(AVAILABLE DATA begins)

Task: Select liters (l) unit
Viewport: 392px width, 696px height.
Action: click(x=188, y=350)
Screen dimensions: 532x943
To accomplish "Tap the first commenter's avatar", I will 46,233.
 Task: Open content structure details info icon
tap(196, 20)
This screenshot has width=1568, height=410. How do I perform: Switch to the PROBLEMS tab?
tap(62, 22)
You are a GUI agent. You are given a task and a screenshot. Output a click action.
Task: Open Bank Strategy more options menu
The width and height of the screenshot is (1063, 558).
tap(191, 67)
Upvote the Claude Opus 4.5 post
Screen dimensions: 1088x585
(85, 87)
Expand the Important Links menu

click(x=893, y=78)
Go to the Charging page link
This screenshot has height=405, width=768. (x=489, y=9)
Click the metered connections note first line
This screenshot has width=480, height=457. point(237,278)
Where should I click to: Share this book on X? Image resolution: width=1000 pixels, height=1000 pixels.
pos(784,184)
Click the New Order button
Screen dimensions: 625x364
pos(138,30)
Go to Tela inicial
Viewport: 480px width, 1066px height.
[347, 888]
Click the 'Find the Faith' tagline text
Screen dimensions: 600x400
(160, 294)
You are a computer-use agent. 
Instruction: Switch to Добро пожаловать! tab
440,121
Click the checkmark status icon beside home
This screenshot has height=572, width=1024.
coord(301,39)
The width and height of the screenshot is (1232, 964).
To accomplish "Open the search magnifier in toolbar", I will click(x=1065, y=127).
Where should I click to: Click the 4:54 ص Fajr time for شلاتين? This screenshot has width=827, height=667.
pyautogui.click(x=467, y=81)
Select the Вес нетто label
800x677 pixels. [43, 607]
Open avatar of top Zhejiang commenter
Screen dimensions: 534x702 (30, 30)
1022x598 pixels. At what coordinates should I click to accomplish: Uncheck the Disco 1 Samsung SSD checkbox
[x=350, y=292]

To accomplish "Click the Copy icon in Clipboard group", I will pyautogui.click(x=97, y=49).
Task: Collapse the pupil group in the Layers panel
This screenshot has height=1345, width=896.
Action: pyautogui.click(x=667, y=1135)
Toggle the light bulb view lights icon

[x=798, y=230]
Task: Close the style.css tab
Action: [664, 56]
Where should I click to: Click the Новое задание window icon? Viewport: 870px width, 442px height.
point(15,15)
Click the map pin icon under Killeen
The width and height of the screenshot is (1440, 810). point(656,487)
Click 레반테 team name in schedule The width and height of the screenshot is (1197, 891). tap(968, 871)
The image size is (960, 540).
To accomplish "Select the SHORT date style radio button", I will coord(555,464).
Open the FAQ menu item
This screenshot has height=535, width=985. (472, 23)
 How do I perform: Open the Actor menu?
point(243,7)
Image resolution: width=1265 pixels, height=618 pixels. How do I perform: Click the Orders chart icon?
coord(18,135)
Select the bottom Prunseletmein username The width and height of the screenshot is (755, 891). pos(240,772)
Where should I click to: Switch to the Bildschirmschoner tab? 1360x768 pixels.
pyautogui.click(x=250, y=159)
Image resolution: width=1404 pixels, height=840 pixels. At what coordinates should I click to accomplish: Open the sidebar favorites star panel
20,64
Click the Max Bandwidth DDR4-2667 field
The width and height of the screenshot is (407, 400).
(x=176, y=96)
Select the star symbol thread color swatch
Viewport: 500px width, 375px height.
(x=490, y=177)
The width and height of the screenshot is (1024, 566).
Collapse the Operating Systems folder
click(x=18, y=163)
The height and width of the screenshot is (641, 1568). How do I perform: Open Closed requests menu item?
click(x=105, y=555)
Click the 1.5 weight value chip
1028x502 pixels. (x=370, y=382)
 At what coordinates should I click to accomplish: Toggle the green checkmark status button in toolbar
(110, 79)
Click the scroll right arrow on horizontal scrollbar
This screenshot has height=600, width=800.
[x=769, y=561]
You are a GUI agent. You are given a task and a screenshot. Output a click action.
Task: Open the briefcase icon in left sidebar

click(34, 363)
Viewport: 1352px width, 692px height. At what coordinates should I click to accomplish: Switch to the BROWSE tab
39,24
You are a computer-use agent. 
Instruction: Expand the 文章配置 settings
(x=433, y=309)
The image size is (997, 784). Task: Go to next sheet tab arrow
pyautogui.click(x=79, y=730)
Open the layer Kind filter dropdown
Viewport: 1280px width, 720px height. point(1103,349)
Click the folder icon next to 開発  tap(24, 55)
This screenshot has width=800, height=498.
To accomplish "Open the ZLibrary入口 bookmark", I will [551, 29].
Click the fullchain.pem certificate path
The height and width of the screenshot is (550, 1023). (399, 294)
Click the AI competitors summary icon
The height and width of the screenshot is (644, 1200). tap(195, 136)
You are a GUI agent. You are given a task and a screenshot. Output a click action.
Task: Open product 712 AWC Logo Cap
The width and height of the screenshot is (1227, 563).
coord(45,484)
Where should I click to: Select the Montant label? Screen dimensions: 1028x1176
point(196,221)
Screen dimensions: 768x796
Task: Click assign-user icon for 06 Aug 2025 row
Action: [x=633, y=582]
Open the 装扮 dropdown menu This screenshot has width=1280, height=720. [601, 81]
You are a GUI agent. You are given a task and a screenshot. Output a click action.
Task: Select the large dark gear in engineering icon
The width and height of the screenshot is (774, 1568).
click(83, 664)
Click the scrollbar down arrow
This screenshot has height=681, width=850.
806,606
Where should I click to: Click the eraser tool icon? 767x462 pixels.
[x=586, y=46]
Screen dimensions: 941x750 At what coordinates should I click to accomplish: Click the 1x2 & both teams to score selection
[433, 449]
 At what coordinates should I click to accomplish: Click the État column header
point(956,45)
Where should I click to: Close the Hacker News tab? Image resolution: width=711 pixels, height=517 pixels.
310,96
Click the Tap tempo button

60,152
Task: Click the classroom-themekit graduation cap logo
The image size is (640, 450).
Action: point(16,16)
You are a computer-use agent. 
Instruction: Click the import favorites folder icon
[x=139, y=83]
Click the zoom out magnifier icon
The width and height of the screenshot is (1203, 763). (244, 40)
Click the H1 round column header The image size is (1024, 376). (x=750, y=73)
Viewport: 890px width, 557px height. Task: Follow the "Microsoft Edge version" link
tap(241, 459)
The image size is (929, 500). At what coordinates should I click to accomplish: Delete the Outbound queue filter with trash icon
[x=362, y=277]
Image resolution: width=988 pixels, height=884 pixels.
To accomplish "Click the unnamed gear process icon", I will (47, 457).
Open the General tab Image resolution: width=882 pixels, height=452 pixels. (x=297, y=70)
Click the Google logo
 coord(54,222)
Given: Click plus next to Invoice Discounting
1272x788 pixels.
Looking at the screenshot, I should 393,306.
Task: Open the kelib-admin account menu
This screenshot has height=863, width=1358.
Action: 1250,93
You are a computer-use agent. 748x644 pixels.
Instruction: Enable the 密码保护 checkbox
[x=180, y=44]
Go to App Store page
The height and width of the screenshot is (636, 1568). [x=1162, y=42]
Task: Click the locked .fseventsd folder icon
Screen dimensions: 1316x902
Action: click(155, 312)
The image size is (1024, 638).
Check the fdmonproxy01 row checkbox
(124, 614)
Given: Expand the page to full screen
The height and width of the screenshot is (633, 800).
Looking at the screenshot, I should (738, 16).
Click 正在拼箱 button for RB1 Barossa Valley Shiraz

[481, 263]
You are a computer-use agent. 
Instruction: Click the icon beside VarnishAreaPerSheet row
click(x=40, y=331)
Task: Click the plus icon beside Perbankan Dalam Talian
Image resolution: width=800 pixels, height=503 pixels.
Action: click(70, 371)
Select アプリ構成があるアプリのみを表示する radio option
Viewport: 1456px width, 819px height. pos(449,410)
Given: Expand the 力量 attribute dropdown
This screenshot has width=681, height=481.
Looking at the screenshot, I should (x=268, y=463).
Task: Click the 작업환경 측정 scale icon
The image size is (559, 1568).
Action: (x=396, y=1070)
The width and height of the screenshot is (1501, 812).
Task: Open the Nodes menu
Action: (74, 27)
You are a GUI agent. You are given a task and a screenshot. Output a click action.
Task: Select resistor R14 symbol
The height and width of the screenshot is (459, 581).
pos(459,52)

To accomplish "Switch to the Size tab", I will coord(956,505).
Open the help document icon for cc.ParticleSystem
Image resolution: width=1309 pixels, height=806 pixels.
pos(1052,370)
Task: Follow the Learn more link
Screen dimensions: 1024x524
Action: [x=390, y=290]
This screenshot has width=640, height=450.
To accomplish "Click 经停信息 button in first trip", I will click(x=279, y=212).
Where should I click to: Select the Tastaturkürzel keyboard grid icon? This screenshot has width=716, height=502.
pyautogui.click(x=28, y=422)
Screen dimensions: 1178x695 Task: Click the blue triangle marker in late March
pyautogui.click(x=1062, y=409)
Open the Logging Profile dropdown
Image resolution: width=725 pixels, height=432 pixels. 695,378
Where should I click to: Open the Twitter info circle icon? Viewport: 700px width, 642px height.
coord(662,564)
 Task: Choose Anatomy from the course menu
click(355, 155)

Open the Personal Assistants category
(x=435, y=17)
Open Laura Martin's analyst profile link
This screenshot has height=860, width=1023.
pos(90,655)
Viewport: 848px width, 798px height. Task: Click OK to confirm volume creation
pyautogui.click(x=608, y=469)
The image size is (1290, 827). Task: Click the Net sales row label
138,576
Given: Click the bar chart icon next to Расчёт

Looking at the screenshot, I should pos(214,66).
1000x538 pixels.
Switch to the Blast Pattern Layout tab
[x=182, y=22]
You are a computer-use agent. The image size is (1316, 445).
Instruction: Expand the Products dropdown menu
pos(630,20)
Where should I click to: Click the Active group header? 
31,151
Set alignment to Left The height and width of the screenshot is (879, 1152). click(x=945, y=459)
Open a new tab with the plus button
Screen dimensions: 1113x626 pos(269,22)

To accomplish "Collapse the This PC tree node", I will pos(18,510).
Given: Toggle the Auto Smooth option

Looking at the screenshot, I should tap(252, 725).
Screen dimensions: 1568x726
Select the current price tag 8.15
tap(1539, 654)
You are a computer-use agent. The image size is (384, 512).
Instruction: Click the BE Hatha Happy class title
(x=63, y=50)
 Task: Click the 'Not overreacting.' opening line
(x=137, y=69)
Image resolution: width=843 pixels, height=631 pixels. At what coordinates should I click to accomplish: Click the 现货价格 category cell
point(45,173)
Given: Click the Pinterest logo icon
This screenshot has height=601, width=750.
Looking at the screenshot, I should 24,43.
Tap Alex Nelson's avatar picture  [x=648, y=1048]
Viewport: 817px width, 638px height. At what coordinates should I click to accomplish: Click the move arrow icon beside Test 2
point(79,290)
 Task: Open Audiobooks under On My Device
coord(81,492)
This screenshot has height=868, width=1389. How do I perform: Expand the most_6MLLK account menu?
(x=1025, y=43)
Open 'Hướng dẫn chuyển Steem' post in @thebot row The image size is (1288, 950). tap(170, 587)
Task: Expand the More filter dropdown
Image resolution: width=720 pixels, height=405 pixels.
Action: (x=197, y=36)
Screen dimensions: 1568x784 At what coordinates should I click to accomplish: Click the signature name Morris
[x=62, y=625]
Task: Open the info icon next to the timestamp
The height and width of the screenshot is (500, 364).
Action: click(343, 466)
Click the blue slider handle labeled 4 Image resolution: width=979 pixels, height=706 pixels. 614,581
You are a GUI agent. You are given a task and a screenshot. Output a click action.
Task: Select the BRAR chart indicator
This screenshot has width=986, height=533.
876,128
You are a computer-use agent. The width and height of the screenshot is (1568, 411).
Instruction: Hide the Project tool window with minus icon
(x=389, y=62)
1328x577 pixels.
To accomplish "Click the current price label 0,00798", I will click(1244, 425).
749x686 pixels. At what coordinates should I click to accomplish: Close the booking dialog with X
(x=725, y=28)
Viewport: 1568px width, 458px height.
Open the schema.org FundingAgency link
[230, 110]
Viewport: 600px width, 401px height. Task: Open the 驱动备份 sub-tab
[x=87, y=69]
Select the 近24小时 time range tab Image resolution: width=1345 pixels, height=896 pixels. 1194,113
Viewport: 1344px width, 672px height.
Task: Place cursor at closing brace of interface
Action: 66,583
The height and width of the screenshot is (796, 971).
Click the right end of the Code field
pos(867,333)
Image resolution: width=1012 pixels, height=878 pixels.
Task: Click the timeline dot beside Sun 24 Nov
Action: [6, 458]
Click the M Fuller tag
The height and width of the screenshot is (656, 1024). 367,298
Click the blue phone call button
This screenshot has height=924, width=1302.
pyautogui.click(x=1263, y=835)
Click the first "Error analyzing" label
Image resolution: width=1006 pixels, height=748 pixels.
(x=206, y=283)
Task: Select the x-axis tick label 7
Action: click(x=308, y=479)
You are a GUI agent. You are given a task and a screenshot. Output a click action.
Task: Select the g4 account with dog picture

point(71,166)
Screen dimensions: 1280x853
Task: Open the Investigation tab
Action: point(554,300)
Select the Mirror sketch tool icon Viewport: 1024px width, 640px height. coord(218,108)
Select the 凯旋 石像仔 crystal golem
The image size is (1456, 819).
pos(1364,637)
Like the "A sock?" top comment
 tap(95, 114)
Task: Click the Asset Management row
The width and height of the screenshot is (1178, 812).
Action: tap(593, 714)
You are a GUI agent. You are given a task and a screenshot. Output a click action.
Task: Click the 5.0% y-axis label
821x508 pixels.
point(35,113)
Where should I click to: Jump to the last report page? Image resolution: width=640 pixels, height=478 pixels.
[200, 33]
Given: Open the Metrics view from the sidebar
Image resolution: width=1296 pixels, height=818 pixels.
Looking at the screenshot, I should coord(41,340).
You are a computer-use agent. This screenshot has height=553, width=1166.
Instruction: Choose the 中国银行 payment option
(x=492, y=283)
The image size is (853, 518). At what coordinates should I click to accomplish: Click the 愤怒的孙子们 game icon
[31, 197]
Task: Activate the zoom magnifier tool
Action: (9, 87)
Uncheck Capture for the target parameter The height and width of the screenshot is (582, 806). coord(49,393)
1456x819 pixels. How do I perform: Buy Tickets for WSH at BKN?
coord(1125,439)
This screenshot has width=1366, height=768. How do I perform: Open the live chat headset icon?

(AVAILABLE DATA ends)

- _ASSIGNMENT_
Scan the records above, count the lines with "post" in them, and give only the number.

- _SOLUTION TO THIS TASK_
2